_Supplied material_

________________________________________

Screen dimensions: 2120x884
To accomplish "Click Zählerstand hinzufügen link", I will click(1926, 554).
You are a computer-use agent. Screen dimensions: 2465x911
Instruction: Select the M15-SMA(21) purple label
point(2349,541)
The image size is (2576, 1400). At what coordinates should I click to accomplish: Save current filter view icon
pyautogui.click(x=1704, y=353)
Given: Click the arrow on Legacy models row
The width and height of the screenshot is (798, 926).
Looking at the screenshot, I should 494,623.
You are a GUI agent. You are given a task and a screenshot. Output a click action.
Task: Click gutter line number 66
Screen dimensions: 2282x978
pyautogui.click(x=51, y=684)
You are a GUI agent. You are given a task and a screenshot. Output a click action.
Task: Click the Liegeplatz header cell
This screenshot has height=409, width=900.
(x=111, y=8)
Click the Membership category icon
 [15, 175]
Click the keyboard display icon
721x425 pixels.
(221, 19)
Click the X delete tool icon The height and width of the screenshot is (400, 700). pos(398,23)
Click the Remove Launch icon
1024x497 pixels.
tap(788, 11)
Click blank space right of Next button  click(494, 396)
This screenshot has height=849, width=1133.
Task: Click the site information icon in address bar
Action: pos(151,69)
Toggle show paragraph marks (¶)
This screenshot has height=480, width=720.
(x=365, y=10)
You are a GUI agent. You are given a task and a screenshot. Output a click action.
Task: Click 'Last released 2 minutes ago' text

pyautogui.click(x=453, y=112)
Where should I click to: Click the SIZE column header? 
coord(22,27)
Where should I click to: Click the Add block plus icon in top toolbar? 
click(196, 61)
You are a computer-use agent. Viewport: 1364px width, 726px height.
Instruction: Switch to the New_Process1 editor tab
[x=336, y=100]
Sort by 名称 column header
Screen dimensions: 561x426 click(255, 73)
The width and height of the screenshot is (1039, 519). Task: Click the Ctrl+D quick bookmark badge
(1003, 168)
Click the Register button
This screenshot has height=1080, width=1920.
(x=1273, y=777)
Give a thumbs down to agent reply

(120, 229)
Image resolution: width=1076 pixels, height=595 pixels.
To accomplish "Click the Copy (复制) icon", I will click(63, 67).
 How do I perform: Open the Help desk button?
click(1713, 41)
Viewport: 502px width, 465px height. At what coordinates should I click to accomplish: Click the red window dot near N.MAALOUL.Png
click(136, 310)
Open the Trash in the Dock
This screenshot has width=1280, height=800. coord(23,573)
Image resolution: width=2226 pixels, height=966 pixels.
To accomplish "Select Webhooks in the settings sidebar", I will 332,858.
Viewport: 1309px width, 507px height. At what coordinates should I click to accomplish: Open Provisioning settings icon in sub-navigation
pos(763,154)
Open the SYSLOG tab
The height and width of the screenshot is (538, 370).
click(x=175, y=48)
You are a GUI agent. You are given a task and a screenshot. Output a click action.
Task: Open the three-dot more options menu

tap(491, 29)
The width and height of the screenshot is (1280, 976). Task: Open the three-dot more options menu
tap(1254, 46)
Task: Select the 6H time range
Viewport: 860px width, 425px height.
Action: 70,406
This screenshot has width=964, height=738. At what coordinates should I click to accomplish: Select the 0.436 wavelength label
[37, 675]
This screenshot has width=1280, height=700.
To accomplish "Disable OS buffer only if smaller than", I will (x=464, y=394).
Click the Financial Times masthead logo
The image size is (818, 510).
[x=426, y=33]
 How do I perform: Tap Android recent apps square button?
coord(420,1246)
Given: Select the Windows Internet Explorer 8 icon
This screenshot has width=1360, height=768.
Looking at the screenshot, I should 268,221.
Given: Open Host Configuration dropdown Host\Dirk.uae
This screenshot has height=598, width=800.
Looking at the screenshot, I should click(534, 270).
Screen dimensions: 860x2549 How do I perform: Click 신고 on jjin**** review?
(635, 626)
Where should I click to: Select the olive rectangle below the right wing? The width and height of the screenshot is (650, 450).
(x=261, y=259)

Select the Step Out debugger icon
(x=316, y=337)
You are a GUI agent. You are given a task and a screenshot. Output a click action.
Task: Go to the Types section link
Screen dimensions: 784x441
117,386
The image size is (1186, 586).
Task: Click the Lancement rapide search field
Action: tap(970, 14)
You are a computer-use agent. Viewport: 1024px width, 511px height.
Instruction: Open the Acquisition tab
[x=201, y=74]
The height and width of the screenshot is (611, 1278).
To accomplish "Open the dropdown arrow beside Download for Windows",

________________________________________

_Assignment_
From the listing above, pick out each line where the word "Windows" appears.

_Response below_
Given: Select the Windows Internet Explorer 8 icon
To accomplish "Open the dropdown arrow beside Download for Windows",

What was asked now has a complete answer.